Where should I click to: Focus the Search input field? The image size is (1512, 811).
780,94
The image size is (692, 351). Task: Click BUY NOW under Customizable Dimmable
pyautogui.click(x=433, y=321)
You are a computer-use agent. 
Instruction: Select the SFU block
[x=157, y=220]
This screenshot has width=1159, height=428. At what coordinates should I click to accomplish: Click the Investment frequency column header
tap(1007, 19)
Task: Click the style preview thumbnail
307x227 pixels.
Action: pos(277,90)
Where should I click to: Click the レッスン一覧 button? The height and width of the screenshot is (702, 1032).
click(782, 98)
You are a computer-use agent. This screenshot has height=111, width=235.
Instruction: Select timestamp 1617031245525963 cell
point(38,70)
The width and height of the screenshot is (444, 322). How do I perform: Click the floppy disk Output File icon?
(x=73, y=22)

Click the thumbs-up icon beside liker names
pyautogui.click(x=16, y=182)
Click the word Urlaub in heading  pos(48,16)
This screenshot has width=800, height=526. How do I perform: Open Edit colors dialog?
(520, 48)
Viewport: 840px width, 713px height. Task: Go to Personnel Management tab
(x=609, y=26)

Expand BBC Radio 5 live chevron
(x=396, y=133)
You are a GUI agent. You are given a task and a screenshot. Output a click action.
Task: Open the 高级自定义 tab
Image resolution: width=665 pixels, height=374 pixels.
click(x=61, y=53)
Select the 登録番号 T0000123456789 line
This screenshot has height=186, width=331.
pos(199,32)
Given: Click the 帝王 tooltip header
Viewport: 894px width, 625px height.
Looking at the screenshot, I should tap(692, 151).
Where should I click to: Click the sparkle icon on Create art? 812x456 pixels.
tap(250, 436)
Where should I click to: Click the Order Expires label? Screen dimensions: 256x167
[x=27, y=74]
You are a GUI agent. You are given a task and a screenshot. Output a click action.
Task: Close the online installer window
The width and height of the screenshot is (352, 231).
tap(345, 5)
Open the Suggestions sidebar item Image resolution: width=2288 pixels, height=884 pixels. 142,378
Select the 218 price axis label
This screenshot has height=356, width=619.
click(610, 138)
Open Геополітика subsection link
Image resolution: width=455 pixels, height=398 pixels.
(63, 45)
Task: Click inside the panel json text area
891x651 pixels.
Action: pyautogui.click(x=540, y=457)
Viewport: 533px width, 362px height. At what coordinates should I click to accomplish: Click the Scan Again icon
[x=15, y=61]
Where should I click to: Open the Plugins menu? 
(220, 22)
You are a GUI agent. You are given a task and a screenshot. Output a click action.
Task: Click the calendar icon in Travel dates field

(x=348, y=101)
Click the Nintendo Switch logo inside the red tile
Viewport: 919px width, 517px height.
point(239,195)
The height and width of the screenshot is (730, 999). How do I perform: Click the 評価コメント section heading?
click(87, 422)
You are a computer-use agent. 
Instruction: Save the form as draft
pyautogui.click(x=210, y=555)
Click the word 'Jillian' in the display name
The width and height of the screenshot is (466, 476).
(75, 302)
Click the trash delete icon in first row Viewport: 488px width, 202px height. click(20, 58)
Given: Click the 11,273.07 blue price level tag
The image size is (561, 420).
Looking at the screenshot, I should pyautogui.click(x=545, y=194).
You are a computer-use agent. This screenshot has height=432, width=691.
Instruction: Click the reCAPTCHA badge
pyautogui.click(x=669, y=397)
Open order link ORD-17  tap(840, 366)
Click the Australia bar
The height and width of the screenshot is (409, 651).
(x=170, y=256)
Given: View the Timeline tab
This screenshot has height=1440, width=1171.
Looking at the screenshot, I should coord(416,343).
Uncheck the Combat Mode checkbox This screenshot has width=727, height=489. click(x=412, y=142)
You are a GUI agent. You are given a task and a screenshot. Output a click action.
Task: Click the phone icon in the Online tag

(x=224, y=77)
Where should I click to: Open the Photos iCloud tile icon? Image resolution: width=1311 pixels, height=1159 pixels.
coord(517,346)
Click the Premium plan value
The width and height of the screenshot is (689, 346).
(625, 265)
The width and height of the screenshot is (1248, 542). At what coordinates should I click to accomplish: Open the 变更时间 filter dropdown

☆ ☆ ☆ ☆

TASK REQUIREMENTS - Please copy each line of the material that has the string "word" somewhere in it.

EXERCISE SOLUTION -
Click the word Urlaub in heading  pos(48,16)
Click the word 'Jillian' in the display name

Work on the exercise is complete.